___ Listed entries

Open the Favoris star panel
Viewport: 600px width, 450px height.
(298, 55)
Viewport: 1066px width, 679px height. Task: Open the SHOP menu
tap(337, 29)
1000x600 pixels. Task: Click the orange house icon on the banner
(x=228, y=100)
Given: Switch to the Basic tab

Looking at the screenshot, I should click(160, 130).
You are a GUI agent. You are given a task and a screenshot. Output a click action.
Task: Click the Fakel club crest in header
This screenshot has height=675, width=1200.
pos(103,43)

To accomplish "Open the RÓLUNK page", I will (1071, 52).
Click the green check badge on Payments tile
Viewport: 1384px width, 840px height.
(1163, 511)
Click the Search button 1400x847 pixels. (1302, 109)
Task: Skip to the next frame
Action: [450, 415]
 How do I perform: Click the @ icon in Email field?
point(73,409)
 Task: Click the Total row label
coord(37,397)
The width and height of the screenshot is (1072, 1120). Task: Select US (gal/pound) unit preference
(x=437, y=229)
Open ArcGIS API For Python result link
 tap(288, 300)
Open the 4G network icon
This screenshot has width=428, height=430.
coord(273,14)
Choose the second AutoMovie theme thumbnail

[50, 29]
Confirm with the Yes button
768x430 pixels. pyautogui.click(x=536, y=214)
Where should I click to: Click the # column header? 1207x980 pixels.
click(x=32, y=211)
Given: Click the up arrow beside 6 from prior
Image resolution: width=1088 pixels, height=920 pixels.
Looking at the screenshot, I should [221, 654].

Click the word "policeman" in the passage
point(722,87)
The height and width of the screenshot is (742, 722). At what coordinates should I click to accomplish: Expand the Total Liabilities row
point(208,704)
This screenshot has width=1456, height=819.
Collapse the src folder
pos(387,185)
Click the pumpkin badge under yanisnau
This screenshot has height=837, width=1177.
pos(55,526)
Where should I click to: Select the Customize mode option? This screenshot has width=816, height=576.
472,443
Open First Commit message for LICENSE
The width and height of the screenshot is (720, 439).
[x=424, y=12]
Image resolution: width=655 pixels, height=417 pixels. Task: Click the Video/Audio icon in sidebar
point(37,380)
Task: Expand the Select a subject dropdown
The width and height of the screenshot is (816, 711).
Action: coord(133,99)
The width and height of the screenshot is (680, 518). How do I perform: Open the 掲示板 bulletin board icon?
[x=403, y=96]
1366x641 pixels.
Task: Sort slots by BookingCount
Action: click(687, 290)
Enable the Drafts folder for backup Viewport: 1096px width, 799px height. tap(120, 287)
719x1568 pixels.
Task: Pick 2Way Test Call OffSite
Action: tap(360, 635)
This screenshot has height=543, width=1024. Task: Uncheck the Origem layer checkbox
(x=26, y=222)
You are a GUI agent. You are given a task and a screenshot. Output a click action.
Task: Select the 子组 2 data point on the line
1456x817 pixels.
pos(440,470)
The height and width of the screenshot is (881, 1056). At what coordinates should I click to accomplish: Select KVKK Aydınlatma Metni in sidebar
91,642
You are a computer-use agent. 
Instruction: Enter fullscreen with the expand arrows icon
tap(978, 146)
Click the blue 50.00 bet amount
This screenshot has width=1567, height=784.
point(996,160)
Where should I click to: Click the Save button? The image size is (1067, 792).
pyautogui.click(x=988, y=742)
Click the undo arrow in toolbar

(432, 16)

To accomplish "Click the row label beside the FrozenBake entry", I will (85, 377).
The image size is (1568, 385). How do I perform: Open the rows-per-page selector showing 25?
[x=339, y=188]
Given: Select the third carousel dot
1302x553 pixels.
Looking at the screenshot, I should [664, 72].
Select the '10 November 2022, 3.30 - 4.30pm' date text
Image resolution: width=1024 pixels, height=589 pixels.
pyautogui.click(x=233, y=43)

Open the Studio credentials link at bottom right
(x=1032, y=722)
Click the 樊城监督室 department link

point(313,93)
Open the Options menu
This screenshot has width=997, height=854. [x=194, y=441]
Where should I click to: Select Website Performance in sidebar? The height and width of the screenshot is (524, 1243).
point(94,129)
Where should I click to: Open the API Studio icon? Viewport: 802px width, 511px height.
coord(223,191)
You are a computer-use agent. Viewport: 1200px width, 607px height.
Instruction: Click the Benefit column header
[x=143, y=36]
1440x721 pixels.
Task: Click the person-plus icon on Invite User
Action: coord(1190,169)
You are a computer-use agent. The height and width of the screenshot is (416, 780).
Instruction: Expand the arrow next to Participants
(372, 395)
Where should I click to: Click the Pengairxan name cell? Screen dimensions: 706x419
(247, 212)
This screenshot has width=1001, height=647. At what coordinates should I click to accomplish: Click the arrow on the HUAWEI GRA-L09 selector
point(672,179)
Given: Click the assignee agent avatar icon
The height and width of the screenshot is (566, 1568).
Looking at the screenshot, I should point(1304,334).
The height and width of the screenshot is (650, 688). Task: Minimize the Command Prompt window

______

Exercise directions
Every record in the listing above is to be copied exactly.

Answer section
Open the Favoris star panel
Viewport: 600px width, 450px height.
(298, 55)
Viewport: 1066px width, 679px height. Task: Open the SHOP menu
tap(337, 29)
1000x600 pixels. Task: Click the orange house icon on the banner
(x=228, y=100)
Given: Switch to the Basic tab

Looking at the screenshot, I should click(160, 130).
You are a GUI agent. You are given a task and a screenshot. Output a click action.
Task: Click the Fakel club crest in header
This screenshot has height=675, width=1200.
pos(103,43)

To accomplish "Open the RÓLUNK page", I will (1071, 52).
Click the green check badge on Payments tile
Viewport: 1384px width, 840px height.
(1163, 511)
Click the Search button 1400x847 pixels. (1302, 109)
Task: Skip to the next frame
Action: [450, 415]
 How do I perform: Click the @ icon in Email field?
point(73,409)
 Task: Click the Total row label
coord(37,397)
The width and height of the screenshot is (1072, 1120). Task: Select US (gal/pound) unit preference
(x=437, y=229)
Open ArcGIS API For Python result link
 tap(288, 300)
Open the 4G network icon
This screenshot has width=428, height=430.
coord(273,14)
Choose the second AutoMovie theme thumbnail

[50, 29]
Confirm with the Yes button
768x430 pixels. pyautogui.click(x=536, y=214)
Where should I click to: Click the # column header? 1207x980 pixels.
click(x=32, y=211)
Given: Click the up arrow beside 6 from prior
Image resolution: width=1088 pixels, height=920 pixels.
Looking at the screenshot, I should [221, 654].

Click the word "policeman" in the passage
point(722,87)
The height and width of the screenshot is (742, 722). At what coordinates should I click to accomplish: Expand the Total Liabilities row
point(208,704)
This screenshot has width=1456, height=819.
Collapse the src folder
pos(387,185)
Click the pumpkin badge under yanisnau
This screenshot has height=837, width=1177.
pos(55,526)
Where should I click to: Select the Customize mode option? This screenshot has width=816, height=576.
472,443
Open First Commit message for LICENSE
The width and height of the screenshot is (720, 439).
[x=424, y=12]
Image resolution: width=655 pixels, height=417 pixels. Task: Click the Video/Audio icon in sidebar
point(37,380)
Task: Expand the Select a subject dropdown
The width and height of the screenshot is (816, 711).
Action: coord(133,99)
The width and height of the screenshot is (680, 518). How do I perform: Open the 掲示板 bulletin board icon?
[x=403, y=96]
1366x641 pixels.
Task: Sort slots by BookingCount
Action: click(687, 290)
Enable the Drafts folder for backup Viewport: 1096px width, 799px height. tap(120, 287)
719x1568 pixels.
Task: Pick 2Way Test Call OffSite
Action: tap(360, 635)
This screenshot has height=543, width=1024. Task: Uncheck the Origem layer checkbox
(x=26, y=222)
You are a GUI agent. You are given a task and a screenshot. Output a click action.
Task: Select the 子组 2 data point on the line
1456x817 pixels.
pos(440,470)
The height and width of the screenshot is (881, 1056). At what coordinates should I click to accomplish: Select KVKK Aydınlatma Metni in sidebar
91,642
You are a computer-use agent. 
Instruction: Enter fullscreen with the expand arrows icon
tap(978, 146)
Click the blue 50.00 bet amount
This screenshot has width=1567, height=784.
point(996,160)
Where should I click to: Click the Save button? The image size is (1067, 792).
pyautogui.click(x=988, y=742)
Click the undo arrow in toolbar

(432, 16)

To accomplish "Click the row label beside the FrozenBake entry", I will (85, 377).
The image size is (1568, 385). How do I perform: Open the rows-per-page selector showing 25?
[x=339, y=188]
Given: Select the third carousel dot
1302x553 pixels.
Looking at the screenshot, I should [664, 72].
Select the '10 November 2022, 3.30 - 4.30pm' date text
Image resolution: width=1024 pixels, height=589 pixels.
pyautogui.click(x=233, y=43)

Open the Studio credentials link at bottom right
(x=1032, y=722)
Click the 樊城监督室 department link

point(313,93)
Open the Options menu
This screenshot has width=997, height=854. [x=194, y=441]
Where should I click to: Select Website Performance in sidebar? The height and width of the screenshot is (524, 1243).
point(94,129)
Where should I click to: Open the API Studio icon? Viewport: 802px width, 511px height.
coord(223,191)
You are a computer-use agent. Viewport: 1200px width, 607px height.
Instruction: Click the Benefit column header
[x=143, y=36]
1440x721 pixels.
Task: Click the person-plus icon on Invite User
Action: coord(1190,169)
You are a computer-use agent. The height and width of the screenshot is (416, 780).
Instruction: Expand the arrow next to Participants
(372, 395)
Where should I click to: Click the Pengairxan name cell? Screen dimensions: 706x419
(247, 212)
This screenshot has width=1001, height=647. At what coordinates should I click to accomplish: Click the arrow on the HUAWEI GRA-L09 selector
point(672,179)
Given: Click the assignee agent avatar icon
The height and width of the screenshot is (566, 1568).
Looking at the screenshot, I should point(1304,334).
The height and width of the screenshot is (650, 688). Task: Minimize the Command Prompt window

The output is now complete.